--- EXERCISE ---
When you reach the line containing "Where should I", start transcribing exactly and continue through the last line of the data, skipping every picture.

*** RECORDS FOR THE TASK

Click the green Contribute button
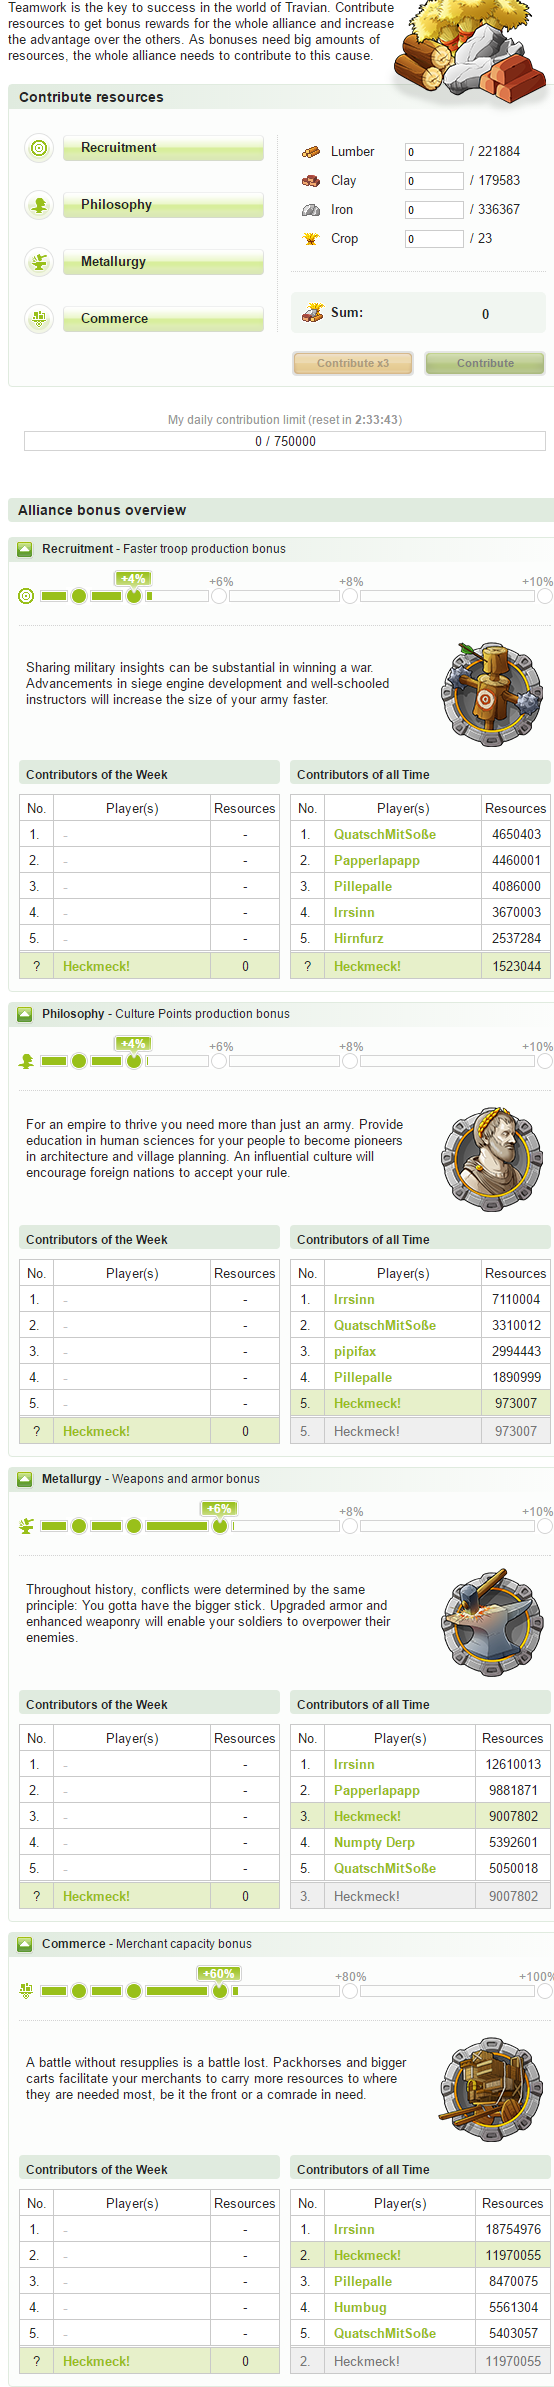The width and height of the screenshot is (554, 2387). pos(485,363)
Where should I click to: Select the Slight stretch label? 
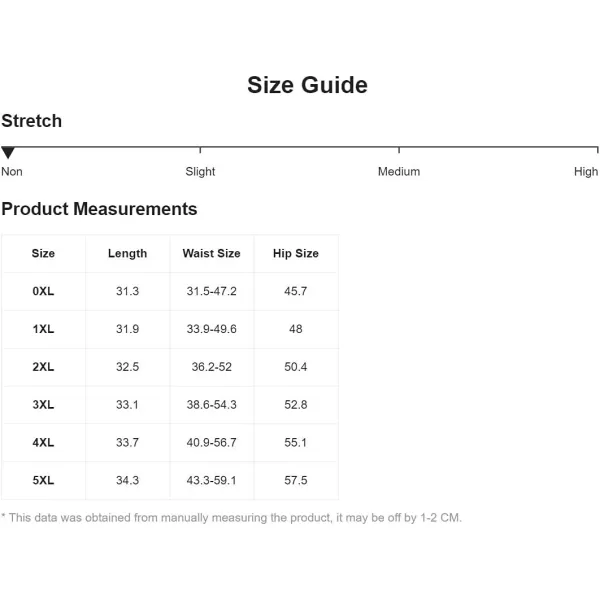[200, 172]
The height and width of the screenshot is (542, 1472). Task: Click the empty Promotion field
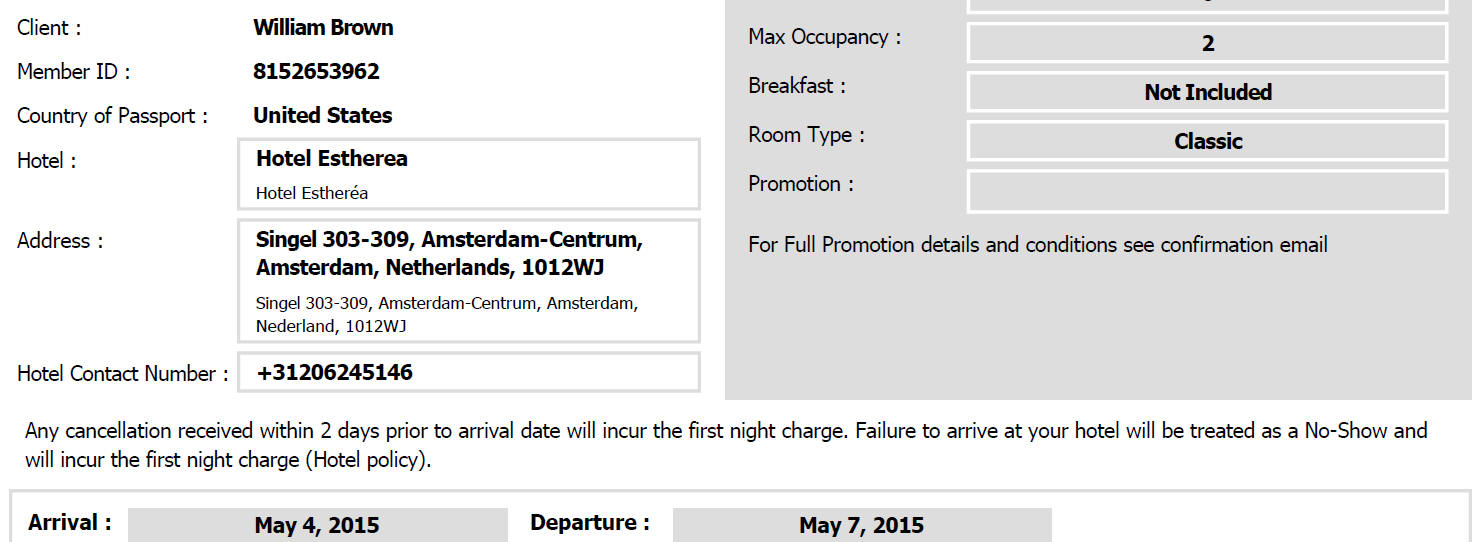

******

--- ANSWER BOX ---
Where should I click to: Select the Slight stretch label? 
[200, 172]
The height and width of the screenshot is (542, 1472). Task: Click the empty Promotion field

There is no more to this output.